:: RECORD EXCERPTS ::
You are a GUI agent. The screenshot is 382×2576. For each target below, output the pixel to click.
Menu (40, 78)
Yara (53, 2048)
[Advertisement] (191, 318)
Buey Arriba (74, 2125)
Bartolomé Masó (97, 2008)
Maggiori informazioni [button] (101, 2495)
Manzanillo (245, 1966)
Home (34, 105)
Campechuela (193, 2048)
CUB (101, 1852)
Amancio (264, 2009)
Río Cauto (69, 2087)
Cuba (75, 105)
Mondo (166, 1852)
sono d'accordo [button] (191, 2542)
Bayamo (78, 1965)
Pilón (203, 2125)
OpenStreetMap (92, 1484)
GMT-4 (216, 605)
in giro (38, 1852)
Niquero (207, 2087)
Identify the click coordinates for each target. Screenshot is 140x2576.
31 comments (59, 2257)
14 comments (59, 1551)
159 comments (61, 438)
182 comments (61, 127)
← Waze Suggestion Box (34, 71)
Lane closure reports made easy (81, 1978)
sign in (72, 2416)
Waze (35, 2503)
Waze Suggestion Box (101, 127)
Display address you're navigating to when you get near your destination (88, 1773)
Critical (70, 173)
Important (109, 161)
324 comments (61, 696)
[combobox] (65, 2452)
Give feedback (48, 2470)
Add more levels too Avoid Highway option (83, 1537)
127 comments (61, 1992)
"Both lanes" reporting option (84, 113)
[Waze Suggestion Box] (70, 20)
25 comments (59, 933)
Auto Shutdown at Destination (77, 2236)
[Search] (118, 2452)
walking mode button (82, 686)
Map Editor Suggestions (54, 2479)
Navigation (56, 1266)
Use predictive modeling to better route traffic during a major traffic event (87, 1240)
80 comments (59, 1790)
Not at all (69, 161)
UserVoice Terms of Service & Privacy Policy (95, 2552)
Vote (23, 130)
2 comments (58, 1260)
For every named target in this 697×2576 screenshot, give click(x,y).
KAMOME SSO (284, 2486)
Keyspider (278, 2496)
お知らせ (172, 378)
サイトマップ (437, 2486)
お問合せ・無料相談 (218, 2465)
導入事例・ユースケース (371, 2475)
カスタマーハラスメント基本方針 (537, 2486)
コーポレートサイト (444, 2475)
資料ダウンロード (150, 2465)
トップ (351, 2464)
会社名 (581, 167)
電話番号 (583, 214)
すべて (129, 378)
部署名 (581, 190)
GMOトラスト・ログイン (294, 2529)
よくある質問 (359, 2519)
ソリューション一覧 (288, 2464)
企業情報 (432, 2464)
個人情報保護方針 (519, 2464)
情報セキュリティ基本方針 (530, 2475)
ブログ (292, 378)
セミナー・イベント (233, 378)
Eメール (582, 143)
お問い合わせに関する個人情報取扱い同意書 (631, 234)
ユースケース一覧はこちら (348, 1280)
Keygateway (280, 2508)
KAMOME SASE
:::
## TASK DETAILS
Beginning with the line containing "Manzanillo (245, 1966)" in the material above, copy every line exactly until you have copied the line containing "Important (109, 161)".

## RESULT
Manzanillo (245, 1966)
Home (34, 105)
Campechuela (193, 2048)
CUB (101, 1852)
Amancio (264, 2009)
Río Cauto (69, 2087)
Cuba (75, 105)
Mondo (166, 1852)
sono d'accordo [button] (191, 2542)
Bayamo (78, 1965)
Pilón (203, 2125)
OpenStreetMap (92, 1484)
GMT-4 (216, 605)
in giro (38, 1852)
Niquero (207, 2087)
Identify the click coordinates for each target. Screenshot is 140x2576.
31 comments (59, 2257)
14 comments (59, 1551)
159 comments (61, 438)
182 comments (61, 127)
← Waze Suggestion Box (34, 71)
Lane closure reports made easy (81, 1978)
sign in (72, 2416)
Waze (35, 2503)
Waze Suggestion Box (101, 127)
Display address you're navigating to when you get near your destination (88, 1773)
Critical (70, 173)
Important (109, 161)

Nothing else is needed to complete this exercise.